ジョエル・エンビード

2019年の夏「彼のプレーを自分に取り入れるようになった」

コービー・ブライアントの悲劇的な死から2年が経過した。それでも、今もなお彼はファンの心の中に存在しているし、プレーヤーに与える影響もいまだ大きい。

没後2年のタイミングで、『The Philadelphia Inquirer』はジョエル・エンビードと彼のスキルコーチに取材し、エンビードがプレーの幅を広げて成長する上で、コービーの影響がいかに大きかったかを紹介している。

エンビードによれば、コービーとマイケル・ジョーダン、そして自分がほぼ同じ動きでオフェンスをする動画を作り、それを見て『ベストの自分』をイメージしているそうだ。「いつもこの動画を見てから練習に入る。実際にできるようになるには、やり続けなきゃいけない」と彼は言う。

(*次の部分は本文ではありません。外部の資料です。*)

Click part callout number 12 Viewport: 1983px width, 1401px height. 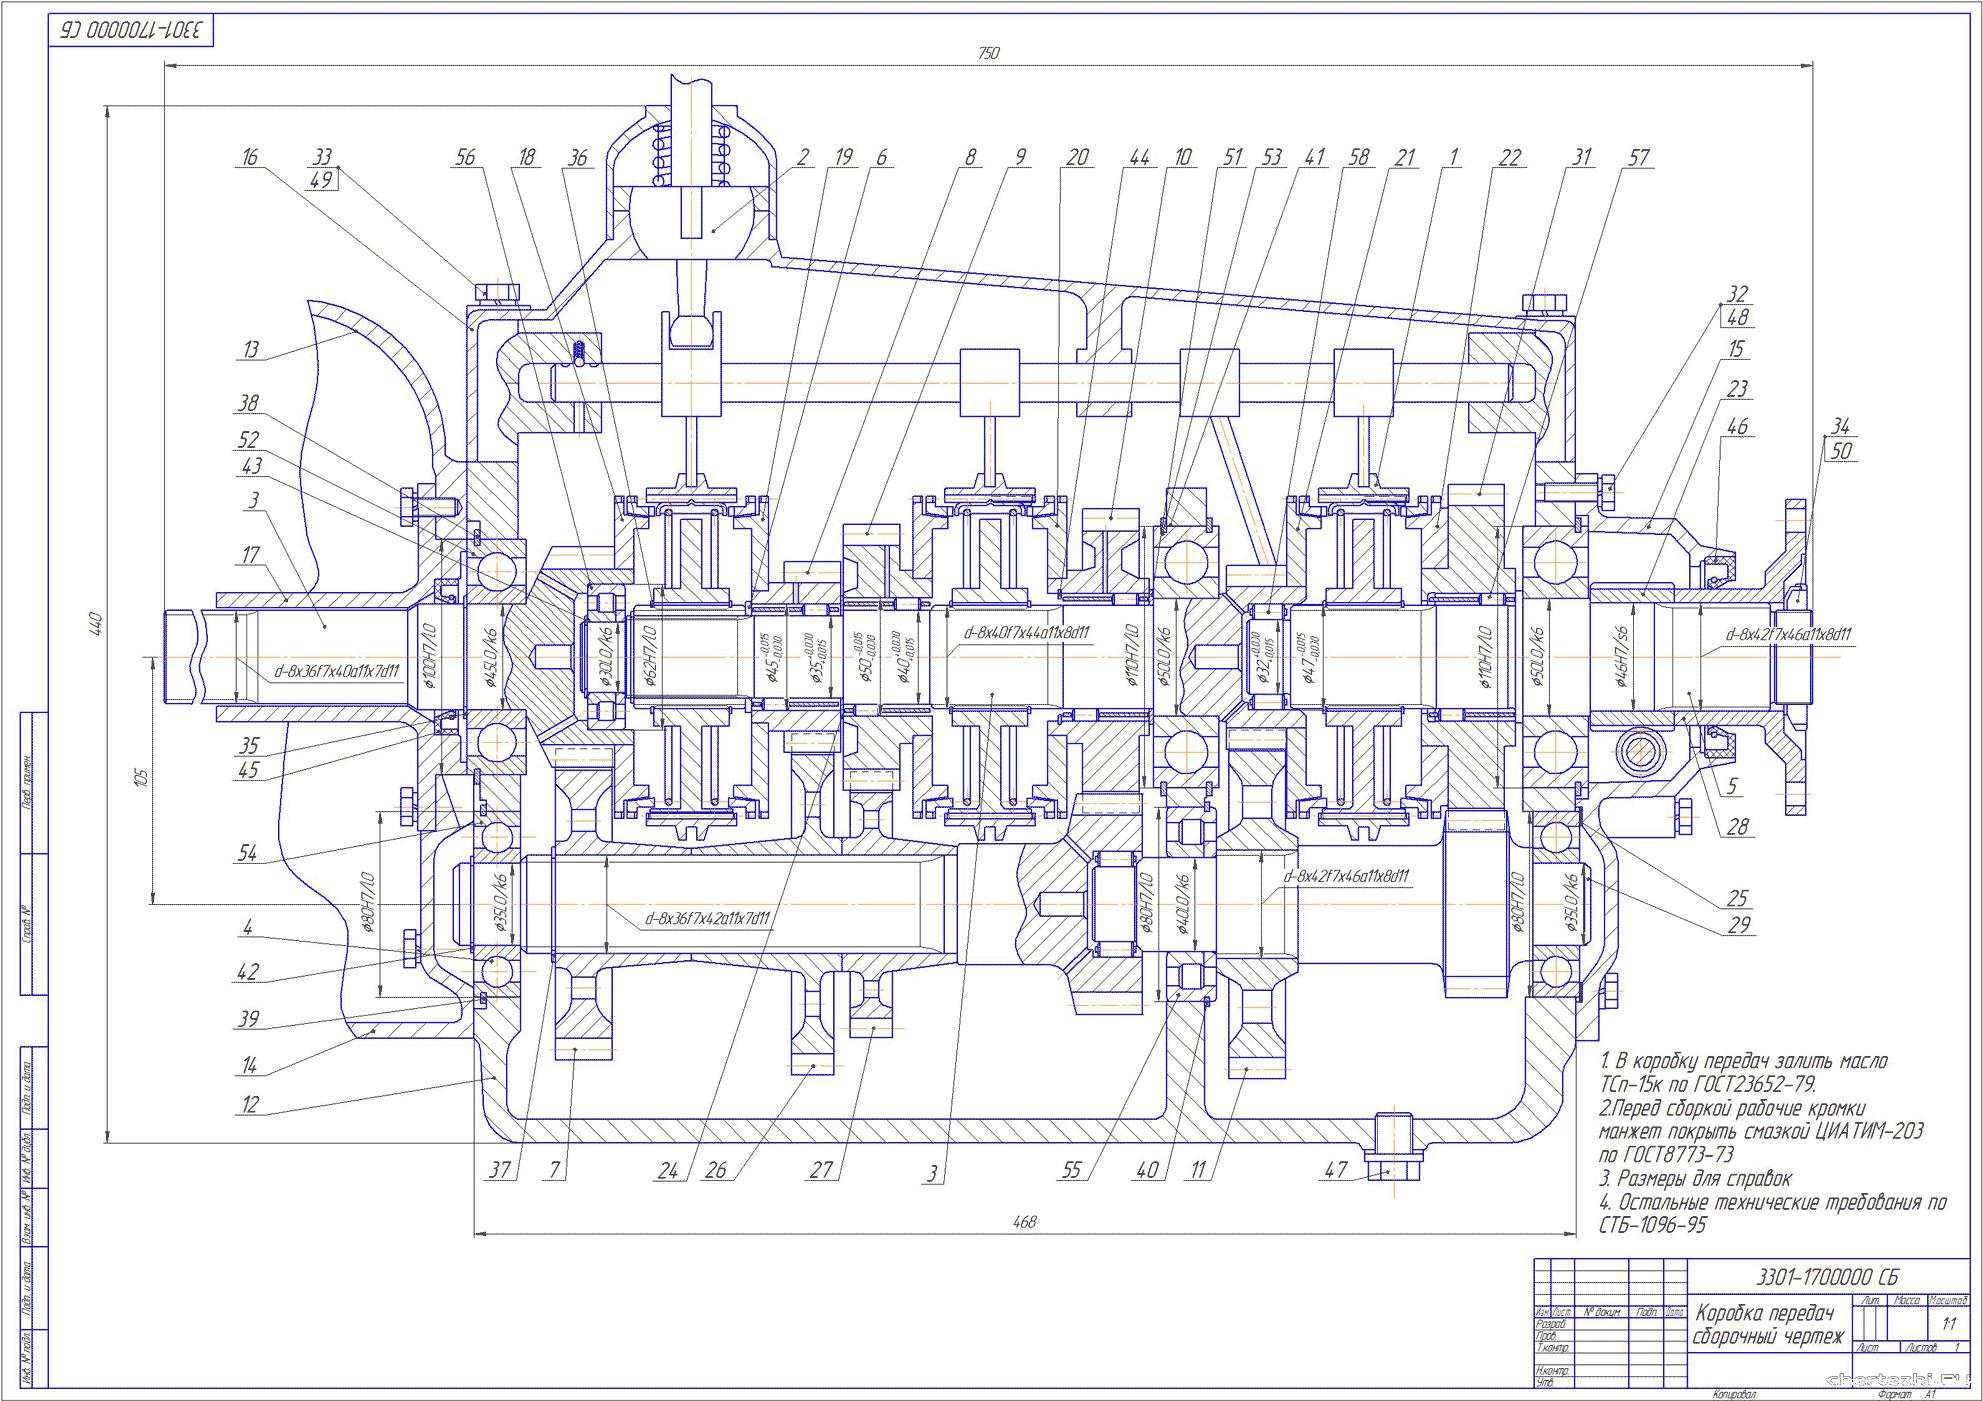coord(250,1104)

1994年生まれのエンビードにとっては、ジョーダンよりもコービーに馴染みがあるのだろう。彼が初めてNBAの試合を観戦したのは2010年のファイナルで、コービーのレイカーズがセルティックスを破った試合だった。2016年のデビュー時点で、彼は213cmのセンターにしては器用で、様々なフィニッシュムーブを持つ選手だったが、2019年のプレーオフでカワイ・レナードにラストショットを決められてラプターズに敗れた後、『センターにしては上手い』では優勝には手が届かないと痛感したそうだ。

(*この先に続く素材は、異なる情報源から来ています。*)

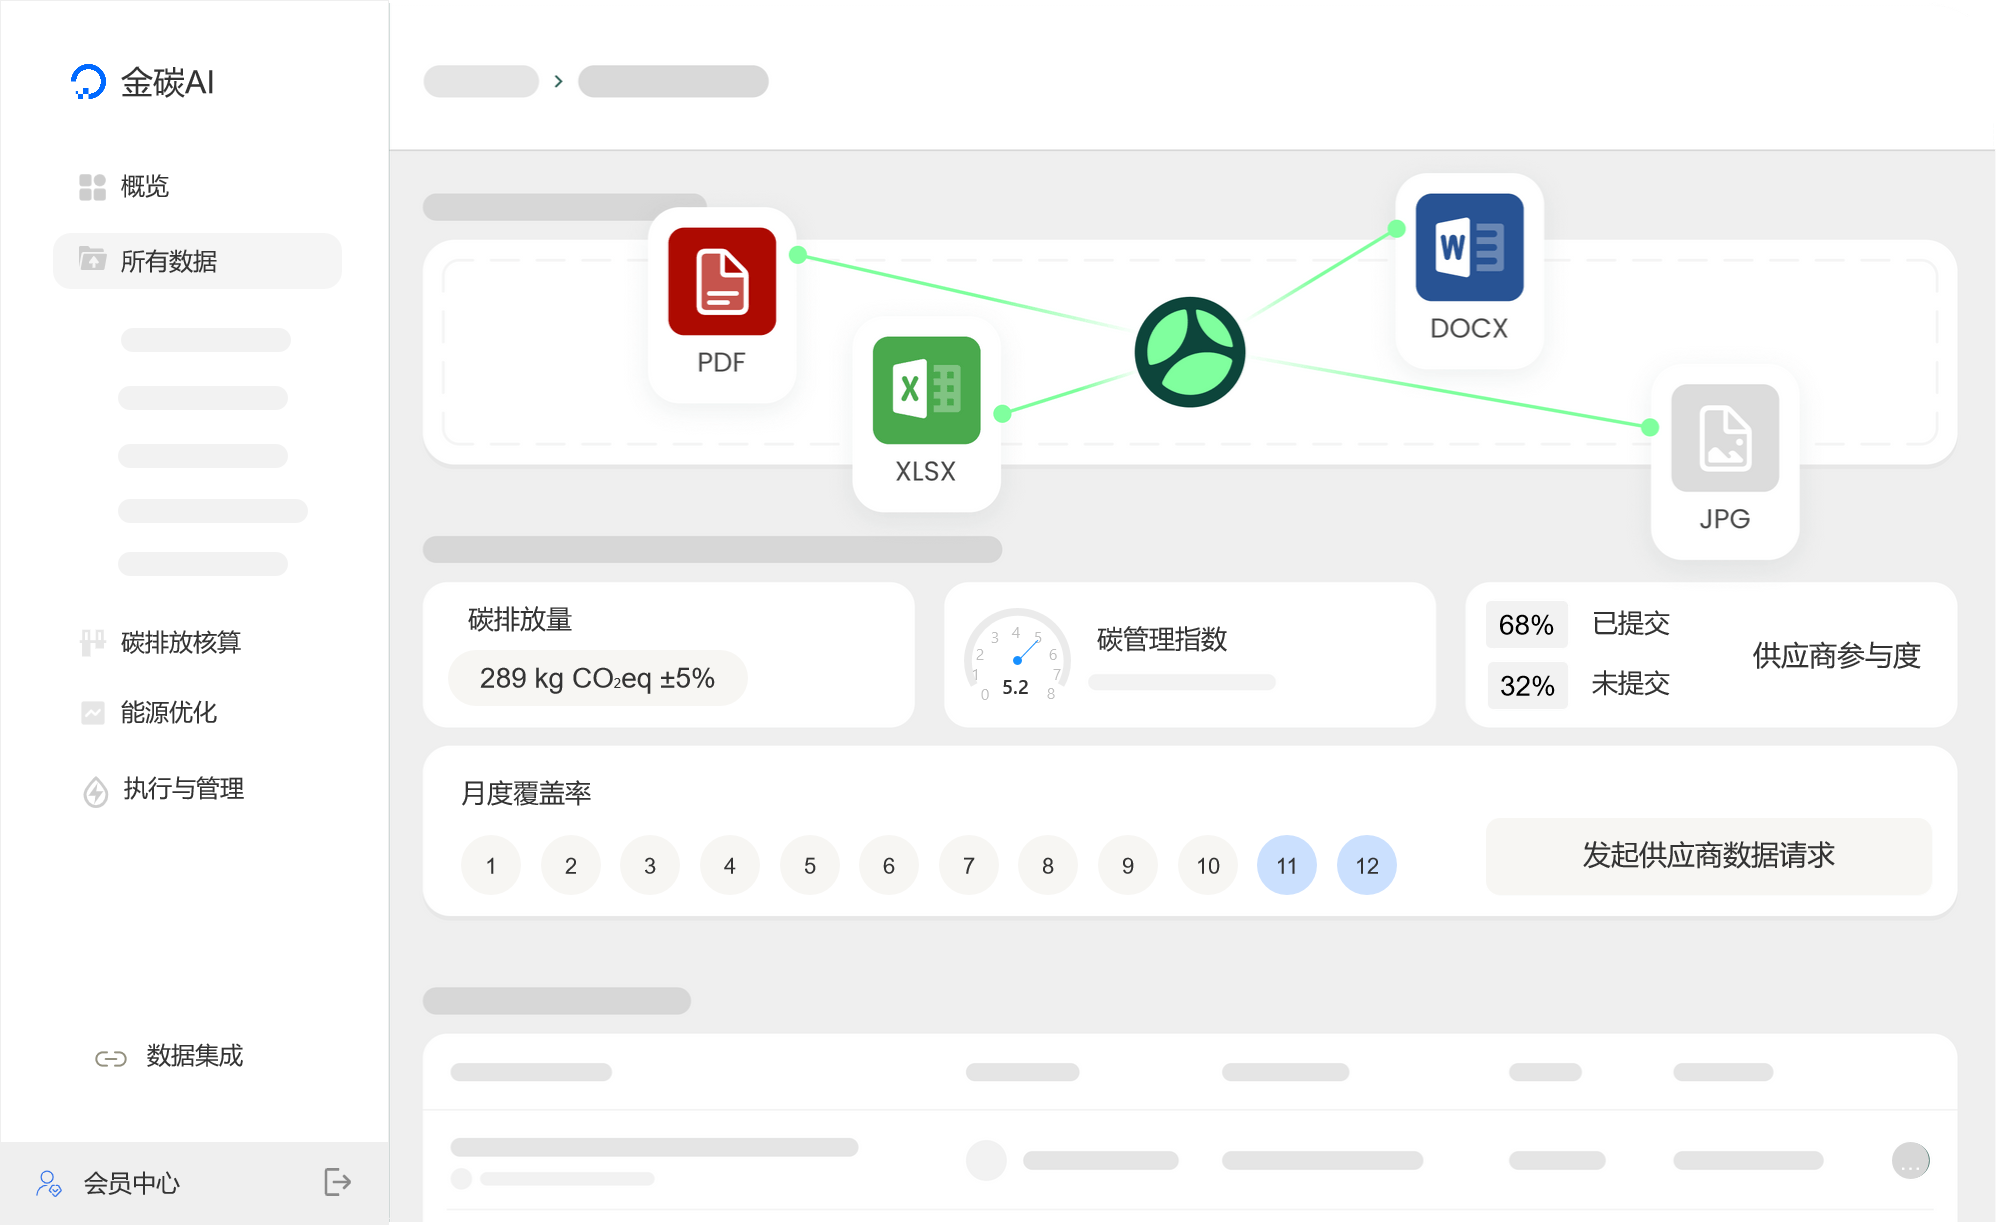Click the 发起供应商数据请求 button
Viewport: 1998px width, 1225px height.
[x=1707, y=856]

彼のスキルコーチを務めるドリュー・ハンレンはこう証言する。「ジョエルはこう言ってきた。『NBAで試合を決めるのはガードかフォワードだけど、僕も試合を決められる選手になりたい。そのためのスキルを身に着けたい』とね。もちろん、簡単なことじゃない。でも彼は『OK、じゃあ僕をウイングにしてくれよ』ぐらいの感じで言ったんだ」

ダブルチームを身体の強さではなくスキルで破る。2人はそのための練習に2019年の夏を費やした。リングを背にした時に視野を広く取るためのボールハンドリング、アシストパスの技術、そしてディフェンスを振り切るフェイダウェイやステップバックでのシュート。エンビードは言う。「コービーは僕が最初に好きになった選手の一人だけど、ただそれだけだった。彼のプレーを自分に取り入れるようになったのは、プレーオフで完璧な負けを経験したあの夏からだ」

ハンレンは「プレーを見て真似るのは誰にでもできる。それを自分のムーブとして身に着け、さらに試合で実際に使えるようになるまでは長いプロセスだけど、やる価値はある」と言う。コービーの技術を習得するのは明らかに大変だろうが、NBAデビュー前からエンビードのサポートをしているハンレンにとっては、それ以前にも長いプロセスがあったことを知っている。初めて会った時のエンビードは、ボールを腰の周りで一周させるのにももたついた。その彼がNBAの平均的なスキルを身に着け、今はレジェンドを目指して研鑽を続けている。

コービーの命日を前に、エンビードは「今の姿を彼に見てほしかった」と語った。コービーが引退したのは2016年で、2014年のドラフト指名を受けたもののケガで2016年までデビューが遅れたエンビードは直接対戦する機会がなかった。しかし、コービーは現役最後のフィラデルフィアでのシクサーズ戦を終えた後にエンビードをロッカールームに呼び、『NBAキャリアをどうスタートさせるか』というテーマで45分間話し合ったそうだ。

コービーは多くの若手にこういった機会を与え、練習場や試合で『ありがたい教訓』を身体に叩き込まれた選手も多い。それに比べればエンビードは関わり合いが薄いとも言えるが、彼はその出来事を「今でも思い出すたびにモチベーションが湧いてくる」と振り返る。